Acts 16.22-23, 25
The crowd joined in attacking them, and the magistrates tore the garments off them and gave orders to beat them with rods. And when they had inflicted many blows upon them, they threw them into prison… About midnight Paul and Silas were praying and singing hymns to God, and the prisoners were listening to them.
“I have wept over the laxity of the church.” Dr. Martin Luther King, Jr. wrote in his 1963 Letter From Birmingham Jail. “But be assured that my tears have been tears of love. There can be no deep disappointment where there is not deep love. Yes, I love the church. How could I do otherwise?”
“There was a time when the church was very powerful in the time when the early Christians rejoiced at being deemed worthy to suffer for what they believed. In those days the church was not merely a thermometer that recorded the ideas and principles of popular opinion; it was a thermostat that transformed the mores of society.
“All too many,” observed Dr. King, “have been more cautious than courageous and have remained silent behind the anesthetizing security of stained-glass windows.

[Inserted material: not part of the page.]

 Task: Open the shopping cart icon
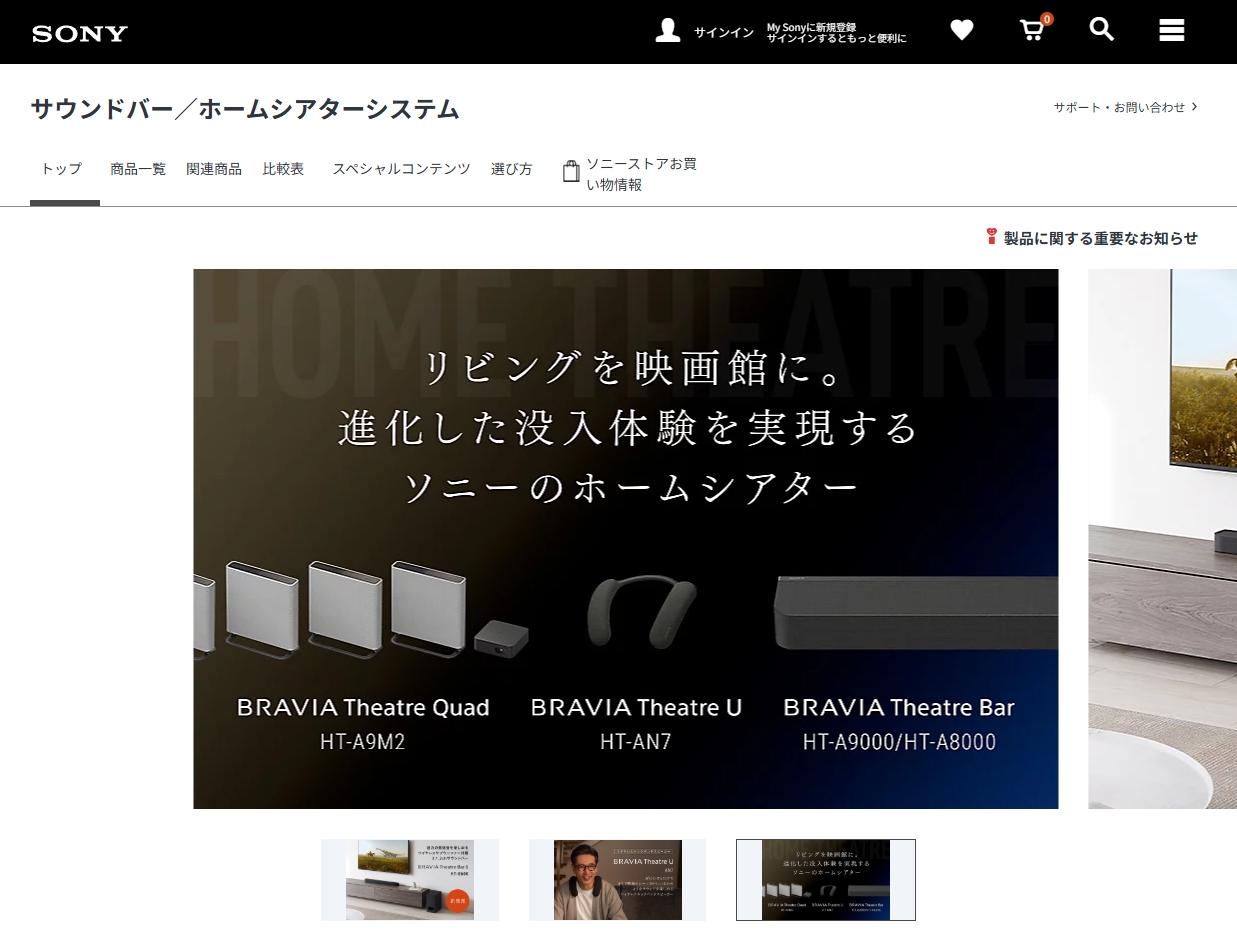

“The contemporary church is so often a weak, ineffectual voice with an uncertain sound. It is so often the arch supporter of the status quo. Far from being disturbed by the presence of the church, the power structure of the average community is consoled by the church’s often vocal sanction of things as they are.
“I do not say that as one of those negative critics who can always find something wrong with the church. I say it as a minister of the gospel who loves the church, who was nurtured in its bosom, who has been sustained by its Spiritual blessings, and who will remain true to it as long as the cord of life shall lengthen.
“If the church of today does not recapture the sacrificial spirit of the early church, it will lose its authentic ring, forfeit the loyalty of millions, and be dismissed as an irrelevant social club with no meaning for the twentieth century.”
Father, may your Spirit convict us where Dr. King’s words reveal our complacency. Encourage and strengthen us where we languish because of our faith. It is only by your grace we endure. We long for you.